The number of appeals dismissed by the high courts increased by 141% during the 12-month period of the special return.
The number of appeals upheld also increased during the 12-month period, but by 70%.
Therefore, more than twice the numbers of appeals are being dismissed than are being upheld.
The number of hours spent by judges on appeals nearly doubled from the first quarter to the fourth quarter of the 12-month period.
Pietermaritzburg and Pretoria High Courts are dealing with the greatest number of appeals.
Approximately R40 million per year is spent by the lower courts on transcriptions relating to appeals.
The impact of the increase in the number of appeals on the work of the Legal Aid Board can be summarised as follows:
Legal aid in respect of appeals, provided by the Legal Aid Board, is currently costing between R6 and R9 million per year.
The Legal Aid Board estimates that an amount of R171 million would be needed in addition to the Board’s normal budget, for the representation of all prisoners who qualify for legal aid, and who are presently entitled to appeal.
Finally, the information provided by the DPPs indicated the following:
The number of appeals received by their offices has doubled between 2000 and 2002.
Despite enormous efforts, the measures that have been put in place by Judge Presidents and DPPs to deal with the increase in appeals have in most cases not had the desired effect of keeping the number of outstanding cases under control.
Most appeals, particularly prison appeals, have no merits (i.e. are not upheld).
6 RECOMMENDATIONS
A number of the Judge Presidents of the High Courts have expressed the view that the Steyn judgement has led to an unprecedented increase in the number of appeals being submitted to the high courts. Unfortunately, the increase in the number of "hopeless" appeals delays the hearing of those with merit. The Honourable Judge D J P Flemming, Deputy Judge President of the Witwatersrand Local Division, is of the view that the extra courts that have been established to deal with the enormous increase in the number of appeals enrolled is not a practical or permanent solution to the problem. He believes that a sifting process needs to be put in place to examine appeals before they are enrolled in order to eliminate appeals without merit.
The Honourable Judge B M Ngoepe, Judge President of the Transvaal Provincial Division, has similar views. He has stated "that there is no doubt that a sifting mechanism, in the form of a leave system, is needed".

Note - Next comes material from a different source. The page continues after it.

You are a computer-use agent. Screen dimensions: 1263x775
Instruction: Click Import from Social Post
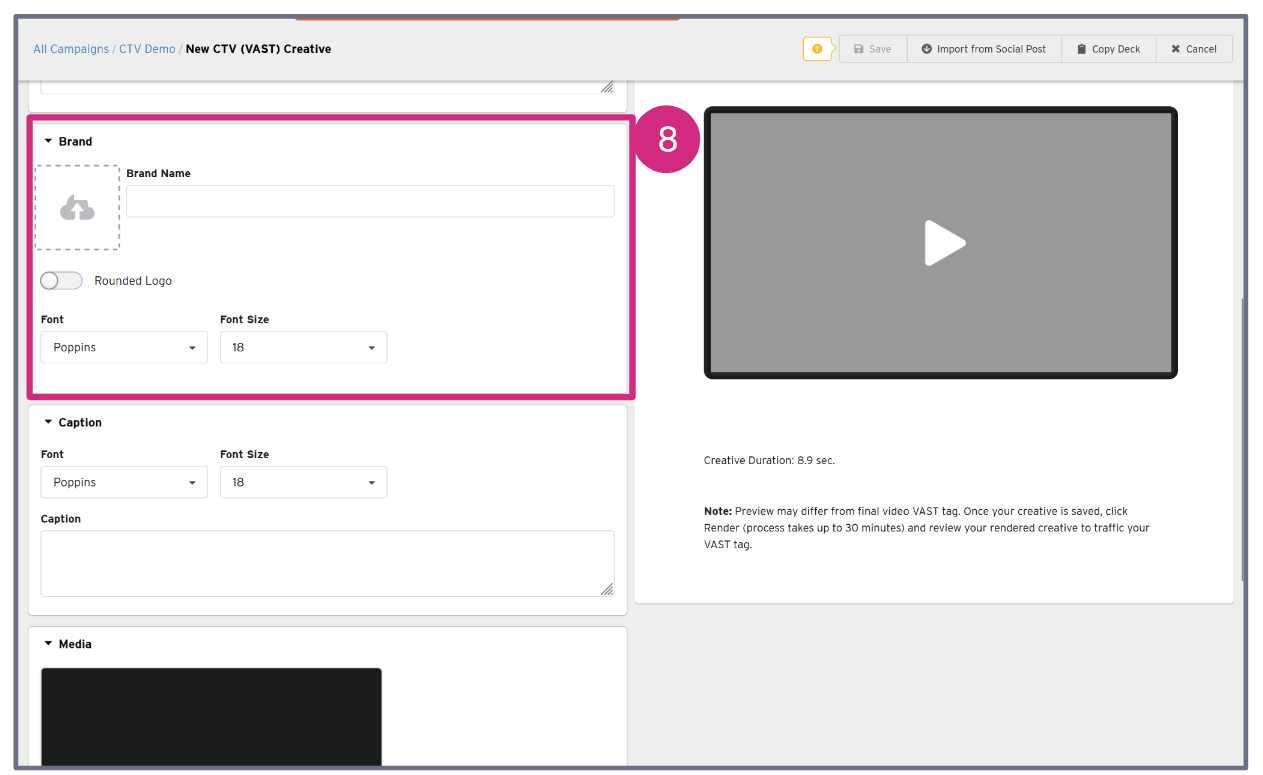click(x=983, y=49)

The Honourable Judge Ngoepe suggests the following procedure:
One judge should be able to deal with the application for leave to appeal, in chambers;
A judge should be able to consider the matter on the basis of the notice of appeal and the magistrate’s judgement, provided that he/she has the discretion to call for the record or part of the record of the proceedings;
A judge should be able to call for the magistrate’s comments;
No representations in the form of argument should be allowed (otherwise this might just as well be the hearing of the appeal);
Should representation be allowed, it should only be in writing and only by the applicant, and
There would obviously be other concomitant procedural details, such as time frames.

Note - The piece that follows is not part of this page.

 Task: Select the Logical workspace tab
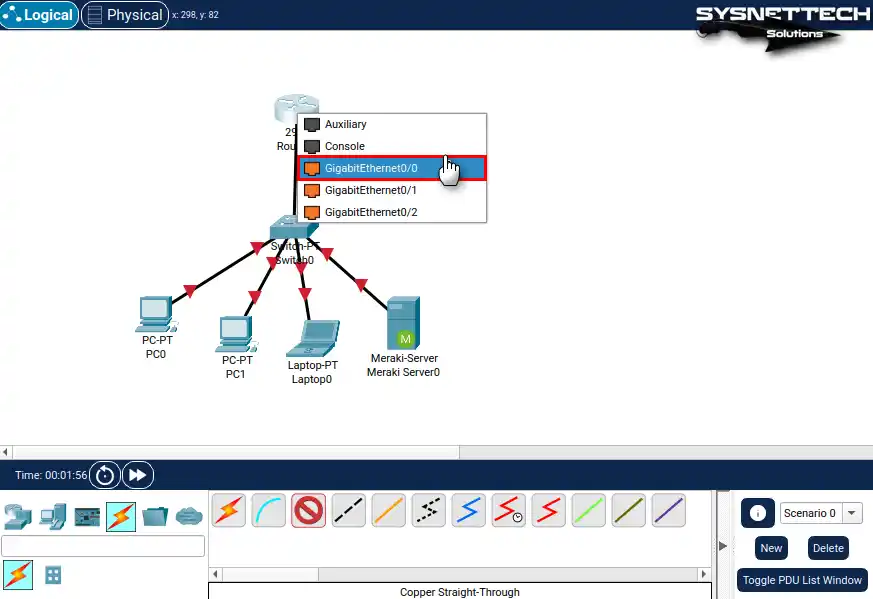(x=40, y=15)
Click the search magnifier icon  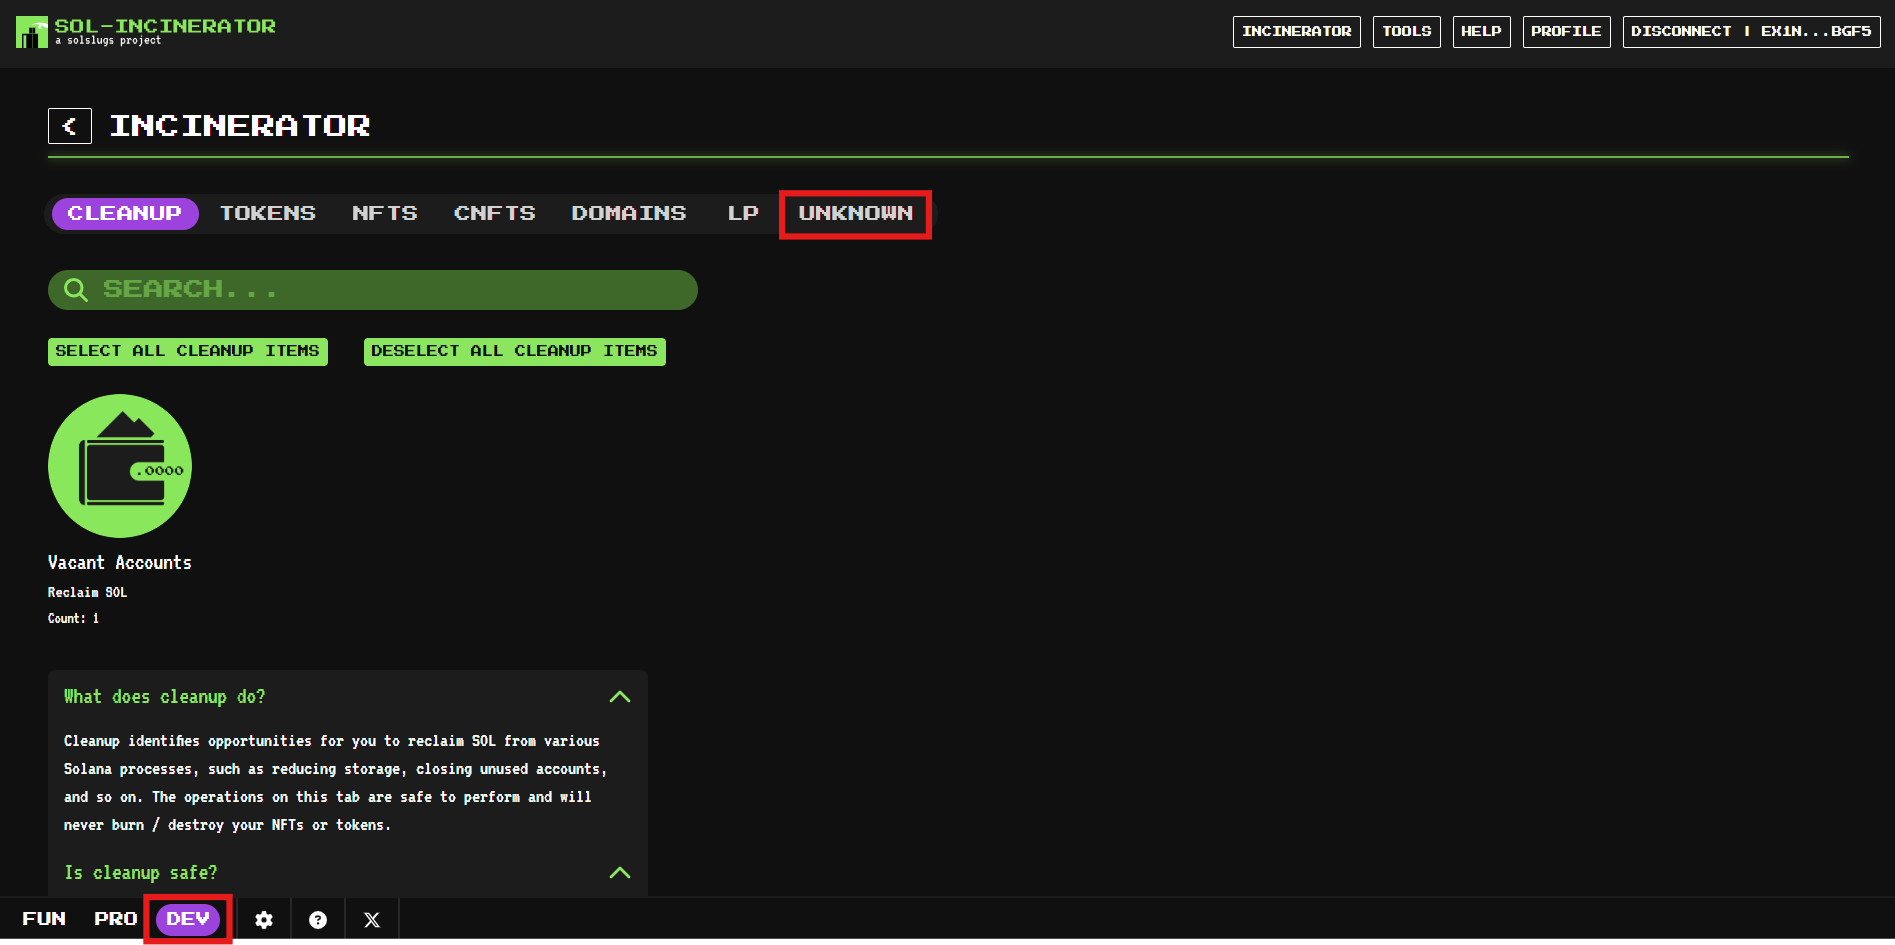coord(76,290)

The opinion has been expressed, however, that this approach would not withstand the constitutionality test.
In conclusion, there is sufficient evidence from the statistical and other information contained in this report to conclude that there has been a substantial increase in the number of appeals being submitted to the high courts, which has led to an increase in the number of cases pending – this despite the enormous number of extra hours spent by judges on preparing for, and hearing, appeals. It has also been shown that twice as many appeals are being dismissed as are being upheld. This suggests that unless some measures are instituted to sift or screen appeals, the high courts would not be in a position to deal with the increasing backlog of appeals.